_Description of the task_
Your answer must be the lines of the entries below, exactly as written, from the first line through the line containing "Click the megaphone Notice icon".
───── Records for the task
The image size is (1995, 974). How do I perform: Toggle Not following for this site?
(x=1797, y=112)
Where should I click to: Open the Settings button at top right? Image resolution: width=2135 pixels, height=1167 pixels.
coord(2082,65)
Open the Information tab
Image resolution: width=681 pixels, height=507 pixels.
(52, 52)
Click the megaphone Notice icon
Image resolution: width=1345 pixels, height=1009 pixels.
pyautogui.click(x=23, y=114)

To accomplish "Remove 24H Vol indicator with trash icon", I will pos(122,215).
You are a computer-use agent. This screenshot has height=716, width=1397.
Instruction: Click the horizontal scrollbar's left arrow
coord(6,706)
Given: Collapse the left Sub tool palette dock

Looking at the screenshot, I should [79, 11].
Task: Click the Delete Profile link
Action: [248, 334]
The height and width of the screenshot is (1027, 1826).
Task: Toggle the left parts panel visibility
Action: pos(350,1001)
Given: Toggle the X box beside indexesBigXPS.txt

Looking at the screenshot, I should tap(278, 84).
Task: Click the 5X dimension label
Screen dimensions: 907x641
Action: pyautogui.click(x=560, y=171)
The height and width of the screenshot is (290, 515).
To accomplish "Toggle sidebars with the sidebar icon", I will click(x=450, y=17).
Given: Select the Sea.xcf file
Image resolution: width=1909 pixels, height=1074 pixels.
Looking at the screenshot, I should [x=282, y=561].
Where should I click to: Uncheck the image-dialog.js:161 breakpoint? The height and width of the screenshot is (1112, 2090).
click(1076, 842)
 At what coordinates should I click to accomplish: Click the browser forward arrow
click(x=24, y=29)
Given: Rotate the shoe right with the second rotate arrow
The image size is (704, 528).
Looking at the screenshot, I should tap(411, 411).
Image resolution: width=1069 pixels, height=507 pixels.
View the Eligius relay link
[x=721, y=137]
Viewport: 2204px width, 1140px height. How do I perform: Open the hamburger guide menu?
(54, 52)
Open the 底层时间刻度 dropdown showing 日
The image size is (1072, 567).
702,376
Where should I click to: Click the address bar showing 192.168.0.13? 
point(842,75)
──────────
_Result_
The image size is (1995, 974). How do I perform: Toggle Not following for this site?
(x=1797, y=112)
Where should I click to: Open the Settings button at top right? Image resolution: width=2135 pixels, height=1167 pixels.
coord(2082,65)
Open the Information tab
Image resolution: width=681 pixels, height=507 pixels.
(52, 52)
Click the megaphone Notice icon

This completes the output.